Tuesday, March 24, 2009

The growth of poverty

I have heard people say things to the effect that we, the relatively rich of the world, can't continue hogging the worlds resources.

I think this is a misunderstanding of the problem -- not that I do understand it, of course. However, the view from 20,000 feet looks something like:

- 50 years ago, say, there were about 1/2 as many people in the world.
- In the last 50 years, the amount of global wealth has grown a lot.
- In the rich parts of the world, the amount of wealth per person has grown and the growth of the population has stopped.
- In the poorer societies, the wealth of the society has grown, but the wealth per person has not. They have produced more people, not more wealth per person. [I claim that the wealth of the society must have grown, or these societies could not have increased their populations so dramatically.]

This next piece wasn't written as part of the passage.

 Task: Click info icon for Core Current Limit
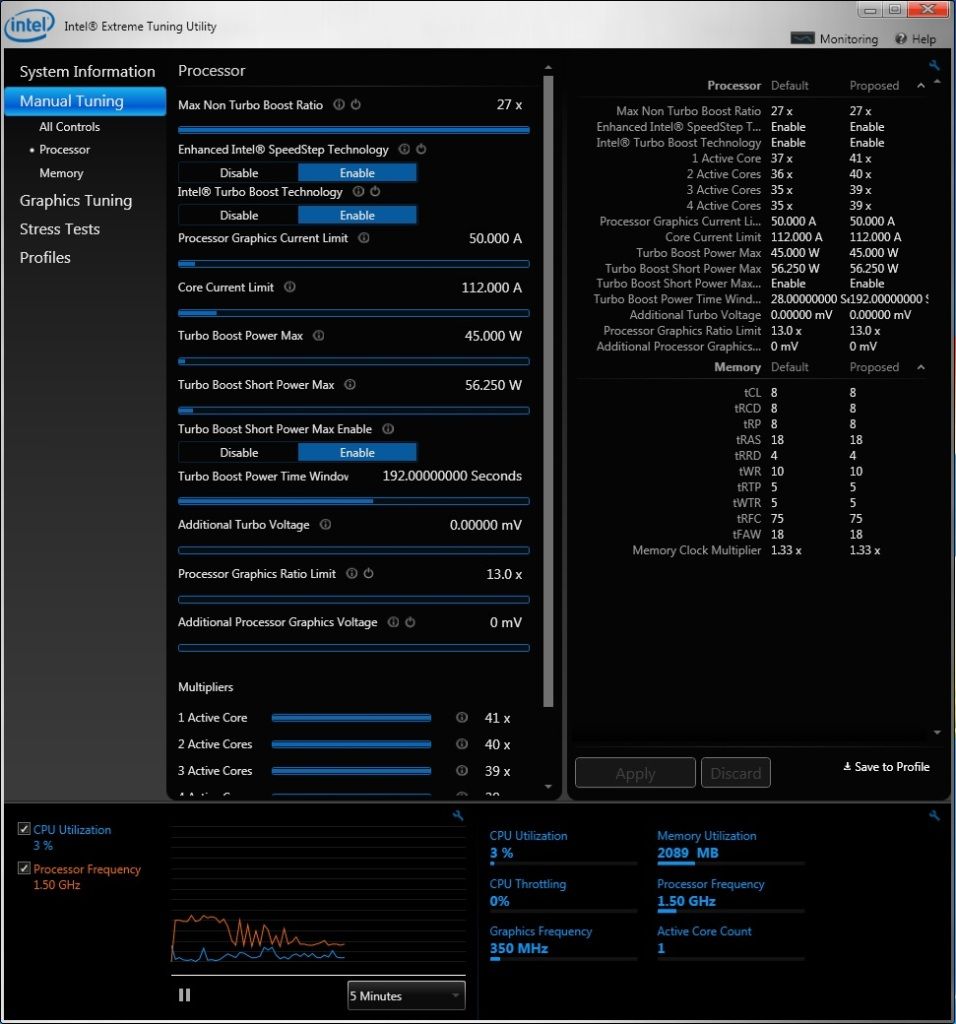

Hence I conclude that the problem is that there is something structurally wrong with poor societies that prevents them from bringing their people up from poverty.

In this light, it is actually worth asking why the richer societies have provided more wealth per person when the norm through history is to have large numbers of poor and a few rich people in most larger societies. It seems to me that a large part of the reason is possibly the migration of a reasonably technologically advanced society to a new continent. That by itself isn't enough to explain the difference though, since the US, for example, provides more for its people than Mexico.

Another idea is that of the labor movement, which forced the owners of the means of production to share the proceeds with their laborers.

In more recent history, much of the wealth in the rich societies has come about as a result of skilled labor. These skills tend to be rare, in that they can take years to develop and there tend to be relatively few people who develop any given set. As a result, the people who have the skills tend to be valuable to those that would employ them, resulting in high wages.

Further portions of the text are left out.